John and Kelly Travolta know this to the fullest extent possible – when a child dies. I see how hard it is with the minor struggles our children face in day to day life – the break-ups, loneliness, career struggles, etc. It seems unbearable to have to deal with the loss of life as in the Travolta’s case or situations such as a missing child or dealing with a child having a life-threatening illness.
How does a parent get through such tragedy? For the Travoltas, their belief in Scientology probably helps. Two aspects of that religion, as with other religions, are the very strong community afforded by the group and the belief in a sense of continuance after death.
Strong communities provide the emotional support needed in times of extreme stress; some evolutionary biologists suggest that early hominids first lived in social groups as a means of reducing anxiety (stemming from the threat of predators). Social networks are part of the attraction of religious groups and until we can find them easily outside religious organizations they will continue to be a draw for such organizations. It is clear we are seek them by virtue of the success of Facebook, LinkedIn, and Plaxco to name a few virtual networks or the success of book clubs throughout the U.S. in general.
A belief in the continuance of life is another facet provided by religions that can help in times of death. For many Eastern religions this is reincarnation, for Scientologists it is a Thetan (spirit or soul) moving from one body to another, for Judeo-Christians it is an afterlife in Heaven. All provide an alternative to thinking that upon death there is nothing.
Perhaps science is providing a comparable continuation model for secularists today. DNA continues among humans and all species through time although in varying configurations, and models such as quantum immortality suggest that consciousness continues; both are ways to see a continuum of the essence of life after death.
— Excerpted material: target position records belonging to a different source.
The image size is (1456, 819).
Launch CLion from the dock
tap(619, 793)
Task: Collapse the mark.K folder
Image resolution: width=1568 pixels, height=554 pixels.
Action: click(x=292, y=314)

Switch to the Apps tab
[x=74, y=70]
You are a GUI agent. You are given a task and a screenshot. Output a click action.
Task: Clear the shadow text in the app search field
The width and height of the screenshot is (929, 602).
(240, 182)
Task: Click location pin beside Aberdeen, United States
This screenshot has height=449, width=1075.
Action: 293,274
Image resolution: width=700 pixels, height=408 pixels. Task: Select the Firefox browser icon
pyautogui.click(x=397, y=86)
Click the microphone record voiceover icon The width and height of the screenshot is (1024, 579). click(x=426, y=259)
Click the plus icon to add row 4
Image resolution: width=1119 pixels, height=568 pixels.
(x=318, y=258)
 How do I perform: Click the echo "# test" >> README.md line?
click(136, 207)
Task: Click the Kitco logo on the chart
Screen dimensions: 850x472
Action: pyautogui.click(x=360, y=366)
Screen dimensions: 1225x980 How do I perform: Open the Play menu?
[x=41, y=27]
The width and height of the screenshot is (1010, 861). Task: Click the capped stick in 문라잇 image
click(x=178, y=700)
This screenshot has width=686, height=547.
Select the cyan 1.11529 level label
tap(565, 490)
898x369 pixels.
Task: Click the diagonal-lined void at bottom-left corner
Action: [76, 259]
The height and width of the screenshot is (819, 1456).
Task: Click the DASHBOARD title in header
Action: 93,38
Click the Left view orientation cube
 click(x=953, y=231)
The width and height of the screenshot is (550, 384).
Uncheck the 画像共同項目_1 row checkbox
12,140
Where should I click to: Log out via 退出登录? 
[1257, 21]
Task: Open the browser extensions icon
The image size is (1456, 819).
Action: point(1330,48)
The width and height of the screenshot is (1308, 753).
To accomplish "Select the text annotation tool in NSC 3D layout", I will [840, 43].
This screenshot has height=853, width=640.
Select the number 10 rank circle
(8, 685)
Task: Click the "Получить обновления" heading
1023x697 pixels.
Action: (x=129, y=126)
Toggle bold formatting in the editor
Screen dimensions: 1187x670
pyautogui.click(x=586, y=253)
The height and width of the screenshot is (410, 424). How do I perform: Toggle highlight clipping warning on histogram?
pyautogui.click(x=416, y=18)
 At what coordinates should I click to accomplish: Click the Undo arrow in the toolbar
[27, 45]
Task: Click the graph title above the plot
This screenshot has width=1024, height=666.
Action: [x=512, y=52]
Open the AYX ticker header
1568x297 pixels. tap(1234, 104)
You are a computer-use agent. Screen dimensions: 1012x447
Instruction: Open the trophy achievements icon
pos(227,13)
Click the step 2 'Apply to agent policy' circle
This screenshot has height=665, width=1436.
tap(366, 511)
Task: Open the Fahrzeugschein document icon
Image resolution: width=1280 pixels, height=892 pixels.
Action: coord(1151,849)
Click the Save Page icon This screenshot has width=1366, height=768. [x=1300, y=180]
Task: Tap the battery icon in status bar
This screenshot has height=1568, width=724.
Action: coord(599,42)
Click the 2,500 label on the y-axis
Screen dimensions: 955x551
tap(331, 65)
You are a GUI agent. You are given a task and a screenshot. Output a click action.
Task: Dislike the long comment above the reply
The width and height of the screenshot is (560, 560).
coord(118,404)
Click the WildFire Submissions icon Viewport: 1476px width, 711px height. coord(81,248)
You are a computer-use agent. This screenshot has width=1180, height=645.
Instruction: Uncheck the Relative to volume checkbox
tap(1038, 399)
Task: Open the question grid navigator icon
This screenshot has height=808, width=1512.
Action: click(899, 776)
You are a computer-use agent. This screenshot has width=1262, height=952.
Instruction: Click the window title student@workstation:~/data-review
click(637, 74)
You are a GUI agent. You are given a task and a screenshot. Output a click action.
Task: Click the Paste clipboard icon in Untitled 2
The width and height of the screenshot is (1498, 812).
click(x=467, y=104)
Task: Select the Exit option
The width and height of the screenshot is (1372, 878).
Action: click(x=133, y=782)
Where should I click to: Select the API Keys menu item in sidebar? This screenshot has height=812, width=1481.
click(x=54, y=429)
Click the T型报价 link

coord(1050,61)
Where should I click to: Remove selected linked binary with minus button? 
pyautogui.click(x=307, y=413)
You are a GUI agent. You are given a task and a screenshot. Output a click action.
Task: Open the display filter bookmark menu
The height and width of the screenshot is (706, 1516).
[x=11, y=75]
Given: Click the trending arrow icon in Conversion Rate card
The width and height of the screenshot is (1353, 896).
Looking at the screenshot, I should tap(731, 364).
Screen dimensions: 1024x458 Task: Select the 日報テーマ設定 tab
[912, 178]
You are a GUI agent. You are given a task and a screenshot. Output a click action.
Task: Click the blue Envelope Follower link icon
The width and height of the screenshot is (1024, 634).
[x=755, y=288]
Some aspect of continuance after death appears compatible with both science and religion.
Nothing can prepare us or comfort us sufficiently in the face of the loss of a child that we will not experience pain and suffering as parents, likely for life. Sadness, grief, and worry are part of parenthood in general, and magnified dramatically in situations such as these. But, finding a social support network and a belief in a ‘continuance of an essence of life’ by whatever name you describe it, are two means to wrap the pain in a blanket of sorts and hold it closely for comfort.